Here are some statements from the plaintiff’s in the case from a press release they sent out today:

“If these initiatives had gone to the voters, Michigan workers would have gotten a raise and paid sick time starting in 2019,” said Sarah Coffey, organizer at ROC Michigan. “At the behest of corporations and big business, legislators did an end run around voters so they could gut our measures — denying vulnerable workers and families the fairer wages and paid leave they acutely need and deserve.”

James Hawk, one of the plaintiffs in the lawsuit against Nessel, was a server at Applebee’s from 2018 through mid-March last year, when he was laid off due to the pandemic. He lost wages and was forced to work while sick because the Legislature stopped the original initiatives from taking effect.

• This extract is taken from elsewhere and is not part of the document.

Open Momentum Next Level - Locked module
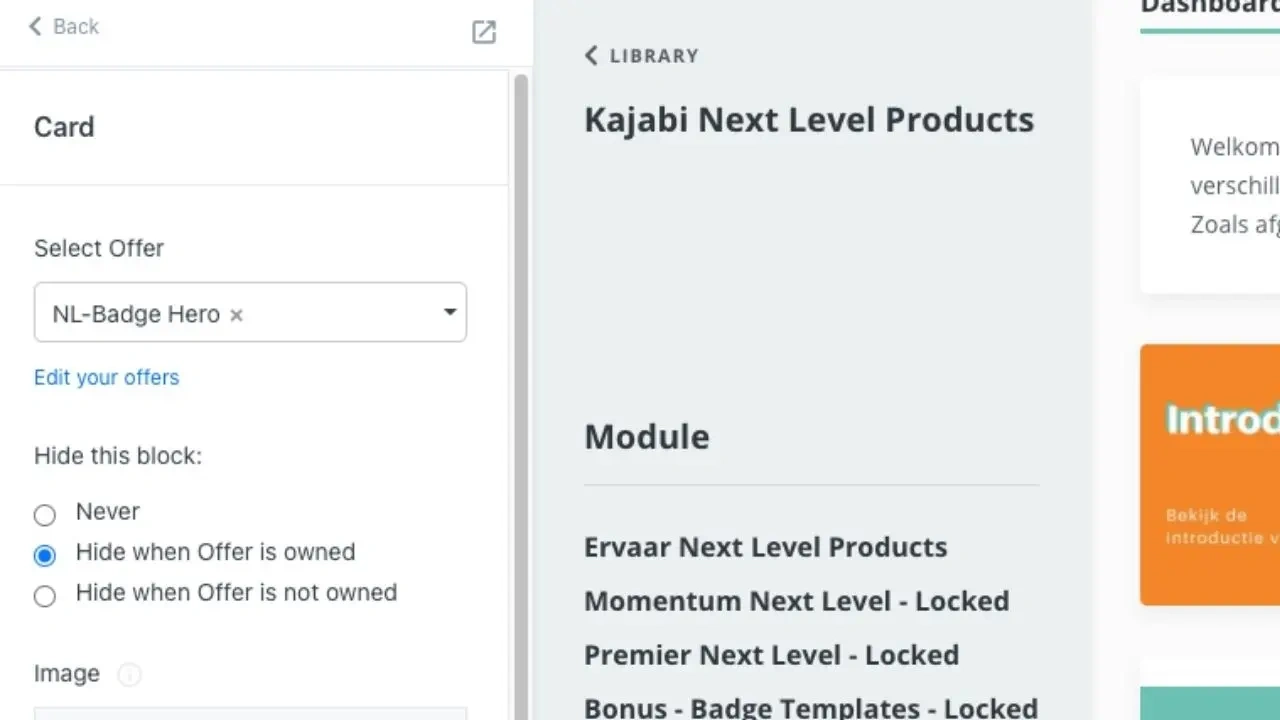 (x=796, y=601)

“Tipped workers should be paid the same minimum wage as everyone else,” said Hawk. “Our livelihoods shouldn’t have to rely on uncontrollable factors like the generosity of customers or how busy our section of the restaurant is.”

“Paid sick time should be a basic right,” said plaintiff Tia Marie Sanders, a worker who has not earned paid sick leave that she deserves. “If nothing else the pandemic has shown us that sick workers should stay home to help keep everyone safe. Workers like me shouldn’t have to choose between a paycheck or going to work sick.”

You can read a copy of the complaint HERE.

While I understand AG Nessel’s reluctance to overturn opinions of her predecessor, this is an unique situation that requires a bold countermeasure in order to restore the rights of the citizens of Michigan to change laws in our state. Voters were effectively denied their right to vote on these two measures and it was done by corporate-funded Republicans in the legislature colluding with a corporatist Republican Attorney General to do the bidding of their corporate benefactors. It’s a perversion of democracy that should make ALL Michiganders angry, no matter what political party they support. We have rules and laws and norms and the party in power shouldn’t be able to do an end run around them.